**Document excerpt:**
• • • • •
Puzzles are found (here.)[https://adventofcode.com/2018/]

Other useful links

Day 1

Part 1 was easy, probably a little overkill with separate functions part1test() and part1(). But I think this may be a good structure to get used to for future puzzles.

First solution to part2 was very slow (1-2 minutes for my input):

def find_repeatedfreq(sequence: [], f=0) -> int:
    freqs = [f]
    i = 0  # sequence index
    while True:
        f = freqs[-1] + sequence[i]
        if f not in freqs:
            freqs.append(f)
        else:
            return f
        if i == len(sequence) - 1:
            i = 0
        else:
            i = i + 1

The final solution uses a set instead of a list (duh...) and itertools.cycle() and completes in about 0.1s:

def find_repeatedfreq_itertools(sequence: [], f=0) -> int:
    freqs = set([f])
    for df in itertools.cycle(sequence):
        f = f + df
        if f not in freqs:
            freqs.add(f)
        else:
            return f

Day 2

Part 1:

Compute a checksum for a list of box IDs from the following rules:

  1. a = number of IDs that have exactly two of any letter
  2. b = number of IDs that have exactly three of any letter
  3. checksum = a * b

For Part 1, I chose to use collections.Counter and iterate over the resulting dictionary. With at most 26 items to evaluate, this should be pretty quick. The checksum() function then simply sums the number of _True_s for two_of_any and three_of_any separately and finally multiplies them together.

def idcheck(id: str) -> Tuple[bool, bool]:
    """
    Count the number of times any letter appears in the ID
    and return tuple of booleans if any letters show up
    exactly twice          (two_of_any,
    or exactly thrice       three_of_any)
    """
    counter = Counter(id)
• • • • •
**Rows:**

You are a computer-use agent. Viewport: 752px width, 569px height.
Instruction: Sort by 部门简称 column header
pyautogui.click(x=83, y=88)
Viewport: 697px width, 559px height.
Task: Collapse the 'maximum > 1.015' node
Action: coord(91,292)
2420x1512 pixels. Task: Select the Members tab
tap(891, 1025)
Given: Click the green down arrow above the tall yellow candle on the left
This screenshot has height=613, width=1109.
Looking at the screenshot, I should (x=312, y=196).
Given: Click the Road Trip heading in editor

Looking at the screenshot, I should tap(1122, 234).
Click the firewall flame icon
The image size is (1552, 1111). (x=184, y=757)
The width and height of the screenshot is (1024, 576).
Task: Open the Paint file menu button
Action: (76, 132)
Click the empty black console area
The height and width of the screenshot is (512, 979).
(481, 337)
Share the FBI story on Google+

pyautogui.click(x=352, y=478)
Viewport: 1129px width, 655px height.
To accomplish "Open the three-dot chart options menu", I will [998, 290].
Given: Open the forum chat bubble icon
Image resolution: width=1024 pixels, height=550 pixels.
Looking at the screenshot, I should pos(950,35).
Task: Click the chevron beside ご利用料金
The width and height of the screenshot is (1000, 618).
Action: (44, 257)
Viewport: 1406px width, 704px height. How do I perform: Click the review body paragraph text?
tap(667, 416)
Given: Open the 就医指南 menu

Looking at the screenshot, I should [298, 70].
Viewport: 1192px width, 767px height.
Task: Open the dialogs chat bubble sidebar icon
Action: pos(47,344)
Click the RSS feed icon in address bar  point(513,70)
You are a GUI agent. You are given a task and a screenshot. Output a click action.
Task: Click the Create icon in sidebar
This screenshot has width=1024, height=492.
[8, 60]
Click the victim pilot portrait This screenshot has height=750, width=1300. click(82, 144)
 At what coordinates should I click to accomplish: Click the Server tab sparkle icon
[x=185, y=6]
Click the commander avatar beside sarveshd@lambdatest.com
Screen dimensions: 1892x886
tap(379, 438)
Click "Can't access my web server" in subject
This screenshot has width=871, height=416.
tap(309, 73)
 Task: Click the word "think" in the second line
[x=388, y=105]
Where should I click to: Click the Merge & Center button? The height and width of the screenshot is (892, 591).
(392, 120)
• • • • •
**Exercise requirements:** Can you reproduce the Advent of Code notes in full, word for word? The items are separate material and have no connection to the Advent of Code notes.

**Task solution:**
Puzzles are found (here.)[https://adventofcode.com/2018/]

Other useful links

Day 1

Part 1 was easy, probably a little overkill with separate functions part1test() and part1(). But I think this may be a good structure to get used to for future puzzles.

First solution to part2 was very slow (1-2 minutes for my input):

def find_repeatedfreq(sequence: [], f=0) -> int:
    freqs = [f]
    i = 0  # sequence index
    while True:
        f = freqs[-1] + sequence[i]
        if f not in freqs:
            freqs.append(f)
        else:
            return f
        if i == len(sequence) - 1:
            i = 0
        else:
            i = i + 1

The final solution uses a set instead of a list (duh...) and itertools.cycle() and completes in about 0.1s:

def find_repeatedfreq_itertools(sequence: [], f=0) -> int:
    freqs = set([f])
    for df in itertools.cycle(sequence):
        f = f + df
        if f not in freqs:
            freqs.add(f)
        else:
            return f

Day 2

Part 1:

Compute a checksum for a list of box IDs from the following rules:

  1. a = number of IDs that have exactly two of any letter
  2. b = number of IDs that have exactly three of any letter
  3. checksum = a * b

For Part 1, I chose to use collections.Counter and iterate over the resulting dictionary. With at most 26 items to evaluate, this should be pretty quick. The checksum() function then simply sums the number of _True_s for two_of_any and three_of_any separately and finally multiplies them together.

def idcheck(id: str) -> Tuple[bool, bool]:
    """
    Count the number of times any letter appears in the ID
    and return tuple of booleans if any letters show up
    exactly twice          (two_of_any,
    or exactly thrice       three_of_any)
    """
    counter = Counter(id)